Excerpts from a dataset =
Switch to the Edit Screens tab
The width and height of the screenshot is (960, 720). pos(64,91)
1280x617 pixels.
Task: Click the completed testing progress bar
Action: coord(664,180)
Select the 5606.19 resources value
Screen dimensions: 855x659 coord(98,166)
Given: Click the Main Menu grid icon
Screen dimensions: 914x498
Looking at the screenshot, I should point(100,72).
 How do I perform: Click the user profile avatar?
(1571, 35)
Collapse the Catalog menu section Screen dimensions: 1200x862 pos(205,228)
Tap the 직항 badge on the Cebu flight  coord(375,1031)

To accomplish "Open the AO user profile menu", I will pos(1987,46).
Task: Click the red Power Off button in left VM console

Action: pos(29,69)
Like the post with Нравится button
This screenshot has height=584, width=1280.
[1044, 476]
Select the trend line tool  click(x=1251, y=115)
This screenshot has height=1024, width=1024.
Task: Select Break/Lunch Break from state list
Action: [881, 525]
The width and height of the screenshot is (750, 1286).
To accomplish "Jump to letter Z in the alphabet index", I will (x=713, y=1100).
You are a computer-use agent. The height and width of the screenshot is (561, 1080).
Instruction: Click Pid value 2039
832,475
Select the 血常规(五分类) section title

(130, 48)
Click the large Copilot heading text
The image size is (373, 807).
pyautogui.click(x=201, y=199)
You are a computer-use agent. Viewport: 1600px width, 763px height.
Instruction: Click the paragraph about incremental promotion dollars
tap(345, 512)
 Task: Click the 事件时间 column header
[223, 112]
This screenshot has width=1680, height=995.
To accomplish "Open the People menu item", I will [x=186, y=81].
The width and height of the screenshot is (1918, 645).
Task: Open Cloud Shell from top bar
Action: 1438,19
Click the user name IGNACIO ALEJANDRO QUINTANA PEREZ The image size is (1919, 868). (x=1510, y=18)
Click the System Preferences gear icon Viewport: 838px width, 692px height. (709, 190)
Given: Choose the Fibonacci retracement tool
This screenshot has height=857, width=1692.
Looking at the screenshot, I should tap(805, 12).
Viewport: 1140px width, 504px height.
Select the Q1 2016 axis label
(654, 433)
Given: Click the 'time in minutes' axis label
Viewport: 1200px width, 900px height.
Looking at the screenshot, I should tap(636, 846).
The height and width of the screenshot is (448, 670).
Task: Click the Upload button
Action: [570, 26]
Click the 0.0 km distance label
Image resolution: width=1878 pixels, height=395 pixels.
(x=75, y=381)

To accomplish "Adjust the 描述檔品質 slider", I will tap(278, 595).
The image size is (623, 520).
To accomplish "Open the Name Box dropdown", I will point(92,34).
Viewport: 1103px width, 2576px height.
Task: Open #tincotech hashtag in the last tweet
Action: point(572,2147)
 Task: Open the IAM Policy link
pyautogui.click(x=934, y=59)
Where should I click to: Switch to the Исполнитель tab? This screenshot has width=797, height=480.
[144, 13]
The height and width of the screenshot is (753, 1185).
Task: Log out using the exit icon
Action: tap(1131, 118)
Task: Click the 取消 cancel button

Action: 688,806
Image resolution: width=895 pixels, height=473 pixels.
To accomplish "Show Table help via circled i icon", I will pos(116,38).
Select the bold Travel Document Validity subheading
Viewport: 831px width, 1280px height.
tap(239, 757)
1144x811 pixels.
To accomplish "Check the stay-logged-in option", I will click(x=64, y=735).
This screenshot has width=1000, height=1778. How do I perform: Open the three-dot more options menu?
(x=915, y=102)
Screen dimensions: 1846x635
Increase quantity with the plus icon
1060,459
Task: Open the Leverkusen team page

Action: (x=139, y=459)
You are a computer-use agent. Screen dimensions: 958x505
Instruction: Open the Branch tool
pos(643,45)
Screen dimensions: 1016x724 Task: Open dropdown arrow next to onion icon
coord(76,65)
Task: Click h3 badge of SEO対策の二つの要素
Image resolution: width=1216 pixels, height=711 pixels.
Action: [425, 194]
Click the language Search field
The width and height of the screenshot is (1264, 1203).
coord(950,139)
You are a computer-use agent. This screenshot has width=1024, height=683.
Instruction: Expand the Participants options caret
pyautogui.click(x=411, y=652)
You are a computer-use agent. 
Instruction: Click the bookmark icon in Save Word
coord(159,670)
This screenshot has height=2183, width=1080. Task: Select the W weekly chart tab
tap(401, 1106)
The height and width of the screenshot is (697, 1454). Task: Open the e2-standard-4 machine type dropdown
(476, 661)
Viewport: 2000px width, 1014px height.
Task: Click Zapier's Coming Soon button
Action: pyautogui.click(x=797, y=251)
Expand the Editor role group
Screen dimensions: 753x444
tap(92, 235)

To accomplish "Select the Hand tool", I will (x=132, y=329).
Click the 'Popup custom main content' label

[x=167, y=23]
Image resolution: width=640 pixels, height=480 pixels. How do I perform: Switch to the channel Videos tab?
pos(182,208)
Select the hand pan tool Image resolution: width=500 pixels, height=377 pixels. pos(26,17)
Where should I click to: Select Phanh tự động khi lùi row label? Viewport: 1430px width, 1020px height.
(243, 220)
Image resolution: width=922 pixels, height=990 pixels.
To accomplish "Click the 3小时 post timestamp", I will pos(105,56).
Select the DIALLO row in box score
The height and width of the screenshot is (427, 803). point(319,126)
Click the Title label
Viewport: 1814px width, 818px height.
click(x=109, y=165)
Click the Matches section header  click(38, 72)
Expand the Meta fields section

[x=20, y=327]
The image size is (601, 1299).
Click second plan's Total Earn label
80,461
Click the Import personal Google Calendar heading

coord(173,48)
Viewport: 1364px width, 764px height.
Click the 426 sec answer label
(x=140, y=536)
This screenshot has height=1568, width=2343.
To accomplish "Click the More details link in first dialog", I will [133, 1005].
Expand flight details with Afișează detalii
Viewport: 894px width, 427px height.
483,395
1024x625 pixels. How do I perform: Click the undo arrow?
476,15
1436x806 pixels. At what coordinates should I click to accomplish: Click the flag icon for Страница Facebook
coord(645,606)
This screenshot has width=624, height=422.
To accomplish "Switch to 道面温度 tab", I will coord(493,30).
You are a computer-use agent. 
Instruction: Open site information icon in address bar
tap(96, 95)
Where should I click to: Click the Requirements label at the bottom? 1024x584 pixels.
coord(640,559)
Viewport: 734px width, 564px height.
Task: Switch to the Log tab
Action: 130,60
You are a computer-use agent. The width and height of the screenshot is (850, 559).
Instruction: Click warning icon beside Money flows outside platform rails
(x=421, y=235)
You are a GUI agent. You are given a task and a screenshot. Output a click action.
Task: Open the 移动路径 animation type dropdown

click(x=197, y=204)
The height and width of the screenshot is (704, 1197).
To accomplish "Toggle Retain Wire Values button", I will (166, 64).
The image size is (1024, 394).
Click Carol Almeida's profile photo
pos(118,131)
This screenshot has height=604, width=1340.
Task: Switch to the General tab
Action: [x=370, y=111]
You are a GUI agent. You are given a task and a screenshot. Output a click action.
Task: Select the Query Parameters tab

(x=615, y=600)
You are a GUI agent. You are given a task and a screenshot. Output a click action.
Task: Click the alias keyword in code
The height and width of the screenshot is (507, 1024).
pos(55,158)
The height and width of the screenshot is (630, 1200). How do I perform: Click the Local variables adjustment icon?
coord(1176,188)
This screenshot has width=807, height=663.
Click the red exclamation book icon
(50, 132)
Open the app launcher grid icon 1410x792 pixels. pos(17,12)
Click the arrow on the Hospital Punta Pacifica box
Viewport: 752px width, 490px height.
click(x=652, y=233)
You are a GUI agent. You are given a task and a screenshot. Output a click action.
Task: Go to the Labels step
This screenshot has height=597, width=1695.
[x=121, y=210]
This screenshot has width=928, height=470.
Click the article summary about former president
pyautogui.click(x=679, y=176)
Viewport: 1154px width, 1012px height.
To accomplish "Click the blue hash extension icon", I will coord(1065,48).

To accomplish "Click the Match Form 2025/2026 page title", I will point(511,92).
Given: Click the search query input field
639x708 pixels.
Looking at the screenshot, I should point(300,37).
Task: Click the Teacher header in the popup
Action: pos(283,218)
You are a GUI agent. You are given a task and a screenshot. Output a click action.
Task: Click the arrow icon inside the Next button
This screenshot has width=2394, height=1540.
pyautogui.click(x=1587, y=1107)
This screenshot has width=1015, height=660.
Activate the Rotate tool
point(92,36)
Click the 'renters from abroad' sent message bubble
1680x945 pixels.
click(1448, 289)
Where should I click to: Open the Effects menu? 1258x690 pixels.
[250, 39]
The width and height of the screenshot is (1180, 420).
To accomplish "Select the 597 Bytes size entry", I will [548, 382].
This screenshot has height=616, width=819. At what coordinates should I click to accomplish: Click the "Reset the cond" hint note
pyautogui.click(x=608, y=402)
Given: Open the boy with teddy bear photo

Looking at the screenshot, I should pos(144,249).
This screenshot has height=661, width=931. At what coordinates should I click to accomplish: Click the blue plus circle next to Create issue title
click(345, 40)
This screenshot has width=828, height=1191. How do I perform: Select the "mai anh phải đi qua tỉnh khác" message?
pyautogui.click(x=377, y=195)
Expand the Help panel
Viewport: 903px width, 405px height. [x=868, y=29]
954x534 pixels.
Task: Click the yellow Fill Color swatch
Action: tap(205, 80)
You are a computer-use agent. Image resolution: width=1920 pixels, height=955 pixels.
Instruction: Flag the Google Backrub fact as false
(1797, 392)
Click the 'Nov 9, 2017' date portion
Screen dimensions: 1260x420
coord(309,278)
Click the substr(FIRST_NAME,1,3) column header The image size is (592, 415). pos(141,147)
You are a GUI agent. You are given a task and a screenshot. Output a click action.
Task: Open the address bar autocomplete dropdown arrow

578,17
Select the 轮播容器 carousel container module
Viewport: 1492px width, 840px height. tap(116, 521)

Required action = Out of the data above, return each line where the word "post" can be found.

Solution to this task =
Like the post with Нравится button
To accomplish "Click the 3小时 post timestamp", I will pos(105,56).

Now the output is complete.